Leaves unfurled, grapevines' drape
like a lavish hairnet, or living tent. 
Secrets hidden, bird nests, sour fruit, hard apples,
pears and the scent of wildness-on-wind.

Barefeet clambered high, outside, to reach for clouds.
Tin-can phone strung to Seckel pears by the fence.
Coded messages, invisible inks, left in a basket poked
into trunk's lowest knothole.
Astride a branch 3 levels higher,
I read my mail. 

Rope-swing dangled over packed-earth floor.
When I threw my head back, it looked like crazy-quilt, sun
sheen, green stained glass, abstract patterns 
and mystery chased my face, I swung up and away.

Year I turned 12, freak June tornado
sucked that apple tree from earth, roots and all.
Men sawed the broken branches for fireplace wood,
hauled away. My mother made a flower bed.

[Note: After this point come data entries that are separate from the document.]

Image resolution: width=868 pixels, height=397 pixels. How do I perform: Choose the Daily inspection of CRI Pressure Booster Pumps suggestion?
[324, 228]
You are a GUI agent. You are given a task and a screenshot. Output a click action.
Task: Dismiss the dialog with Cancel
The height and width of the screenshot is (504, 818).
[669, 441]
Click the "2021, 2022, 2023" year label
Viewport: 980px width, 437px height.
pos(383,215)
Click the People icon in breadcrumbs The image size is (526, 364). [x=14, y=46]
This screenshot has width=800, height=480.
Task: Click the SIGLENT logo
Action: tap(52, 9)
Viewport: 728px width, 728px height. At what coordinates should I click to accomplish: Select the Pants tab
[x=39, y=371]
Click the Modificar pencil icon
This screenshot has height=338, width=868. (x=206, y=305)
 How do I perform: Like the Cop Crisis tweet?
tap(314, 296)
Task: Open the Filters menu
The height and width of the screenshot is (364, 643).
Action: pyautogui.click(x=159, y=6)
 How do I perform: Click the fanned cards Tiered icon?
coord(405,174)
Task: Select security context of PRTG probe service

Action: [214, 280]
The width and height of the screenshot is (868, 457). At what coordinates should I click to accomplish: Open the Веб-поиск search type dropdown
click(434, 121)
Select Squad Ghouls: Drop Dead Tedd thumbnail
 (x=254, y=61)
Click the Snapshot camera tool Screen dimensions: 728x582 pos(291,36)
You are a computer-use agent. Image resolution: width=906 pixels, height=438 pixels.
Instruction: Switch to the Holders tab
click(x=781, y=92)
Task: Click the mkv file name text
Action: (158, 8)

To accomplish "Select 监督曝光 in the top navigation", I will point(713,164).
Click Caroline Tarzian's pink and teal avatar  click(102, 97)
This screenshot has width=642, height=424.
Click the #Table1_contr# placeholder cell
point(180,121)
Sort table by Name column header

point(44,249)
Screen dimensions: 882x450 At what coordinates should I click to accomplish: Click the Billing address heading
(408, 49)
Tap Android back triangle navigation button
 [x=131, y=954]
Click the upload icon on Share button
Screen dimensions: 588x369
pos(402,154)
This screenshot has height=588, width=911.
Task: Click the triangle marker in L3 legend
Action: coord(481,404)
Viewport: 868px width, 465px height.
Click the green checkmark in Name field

No matter what currant bushes or blackberries grew
I averted my eyes from the black iron planter
filled with marigolds on the old apple stump.
A cemetery, make no mistake.

Did you play there with me long ago,
and I've just forgotten?
Maybe friends with the boy across the street? 
How do you know my tree? I still hear gush,
rain shrieking through second floor south 
window during my mother's card party.
A cataract burst down the stairway, 
big adventure
to a child

until we discovered the victim.

A day far from childhood and magic, 
I open my email and social networking sites to find 
my tree, that stillness/sun and possibility;
afternoon, home from school, life begun.
You must have played there with me long ago.
You must have loved an apple tree, too.